Dataset items
════════
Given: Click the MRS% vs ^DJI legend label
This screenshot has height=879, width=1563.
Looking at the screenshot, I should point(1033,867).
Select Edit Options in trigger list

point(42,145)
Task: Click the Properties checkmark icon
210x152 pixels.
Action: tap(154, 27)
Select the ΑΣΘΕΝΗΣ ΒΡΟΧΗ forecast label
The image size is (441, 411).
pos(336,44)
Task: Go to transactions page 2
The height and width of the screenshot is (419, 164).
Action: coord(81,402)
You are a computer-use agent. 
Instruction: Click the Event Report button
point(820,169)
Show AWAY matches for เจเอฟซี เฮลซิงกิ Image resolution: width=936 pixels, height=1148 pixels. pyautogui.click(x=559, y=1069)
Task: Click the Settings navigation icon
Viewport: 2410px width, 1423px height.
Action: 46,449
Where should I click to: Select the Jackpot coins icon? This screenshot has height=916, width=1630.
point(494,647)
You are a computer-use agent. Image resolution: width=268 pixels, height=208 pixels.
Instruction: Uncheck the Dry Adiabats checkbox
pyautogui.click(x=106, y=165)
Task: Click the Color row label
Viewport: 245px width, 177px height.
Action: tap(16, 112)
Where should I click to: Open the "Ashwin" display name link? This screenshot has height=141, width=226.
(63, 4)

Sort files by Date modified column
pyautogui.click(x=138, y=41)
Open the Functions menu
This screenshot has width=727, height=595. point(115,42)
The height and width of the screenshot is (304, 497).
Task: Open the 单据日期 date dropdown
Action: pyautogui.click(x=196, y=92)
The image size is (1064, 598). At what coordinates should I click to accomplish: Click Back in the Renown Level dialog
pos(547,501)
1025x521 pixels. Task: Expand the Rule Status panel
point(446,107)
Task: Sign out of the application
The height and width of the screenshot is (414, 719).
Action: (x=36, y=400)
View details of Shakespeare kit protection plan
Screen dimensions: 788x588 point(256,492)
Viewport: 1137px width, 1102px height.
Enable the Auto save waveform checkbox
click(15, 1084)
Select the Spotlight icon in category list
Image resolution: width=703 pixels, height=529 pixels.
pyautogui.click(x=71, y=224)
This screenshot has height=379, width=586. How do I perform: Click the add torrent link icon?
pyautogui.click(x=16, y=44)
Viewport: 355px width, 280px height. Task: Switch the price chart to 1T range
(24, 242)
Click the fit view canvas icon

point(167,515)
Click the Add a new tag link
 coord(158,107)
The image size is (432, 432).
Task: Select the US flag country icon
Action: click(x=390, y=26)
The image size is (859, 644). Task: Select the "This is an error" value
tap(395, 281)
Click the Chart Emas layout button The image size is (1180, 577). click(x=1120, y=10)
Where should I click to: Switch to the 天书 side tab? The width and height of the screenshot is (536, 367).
════════
Exercise –
Read through the entries above and copy each line that has the string "agent" in it.

Task response –
You are a computer-use agent. 
You are a computer-use agent. Image resolution: width=268 pixels, height=208 pixels.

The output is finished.